报告题目：Integer colorings with no rainbow $k$-term arithmetic progression

报告人：周文玲

报告时间：2022.10.1下午15:30-16:30

报告地点：腾讯会议889845730

摘要：In this talk, we study the rainbow Erd\H{o}s-Rothschild problem with respect to $k$-term arithmetic progressions. For a set of positive integers $S \subseteq [n]$,

an $r$-coloring of $S$ is \emph{rainbow $k$-AP-free} if it contains no rainbow $k$-term arithmetic progression.
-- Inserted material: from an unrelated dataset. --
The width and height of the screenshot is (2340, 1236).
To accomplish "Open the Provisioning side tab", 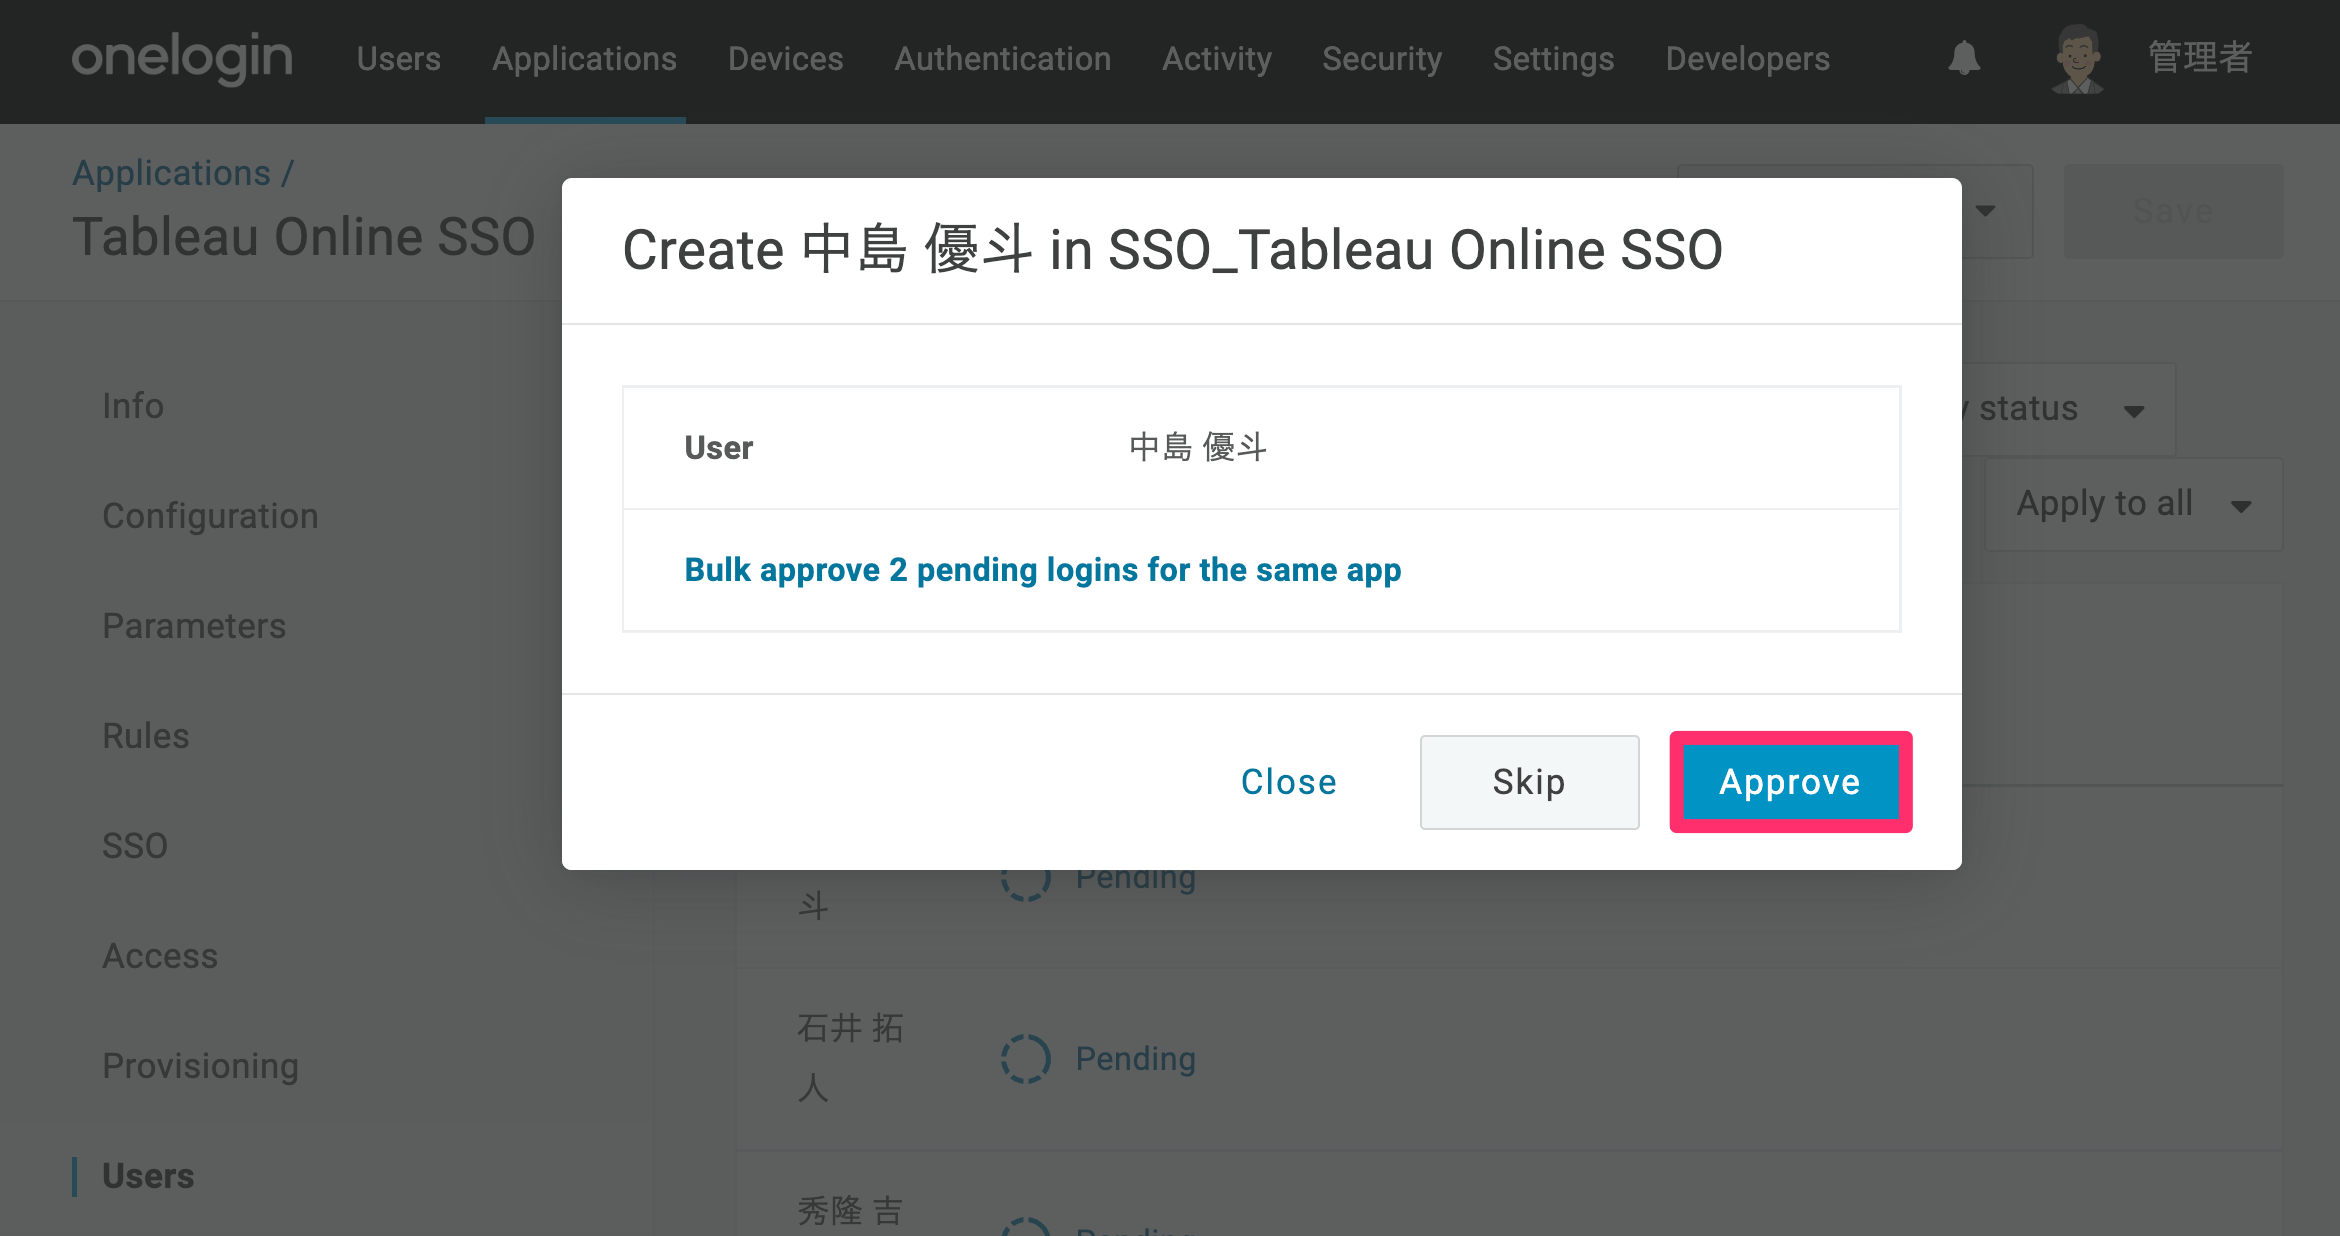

Let $g_{r,k}(S)$ denote the maximum number of rainbow $k$-AP-free $r$-colorings of $S$. For sufficiently large $n$ and fixed integers $r\ge k\ge 3$, we show that $g_{r,k}(S)<g_{r,k}([n])$ for any proper subset $S\subset [n]$. Further, we prove that $\lim_{n\to \infty}g_{r,k}([n])/(k-1)^n= \binom{r}{k-1}$. Our result is asymptotically best possible and implies that, almost all rainbow $k$-AP-free $r$-colorings of $[n]$ use only $k-1$ colors.

报告人简介：周文玲，山东大学和巴黎萨克雷大学联合培养博士生，师从王光辉教授和李皓教授。主要研究方向是极值组合，包括：染色图与有向图的Tur\'an 问题，拟随机超图的 Tur\'an 问题和Factor 问题以及一些整数集合中的极值问题等。已经在Journal of the London Mathematical Society和European Journal of Combinatorics等杂志发表3篇文章。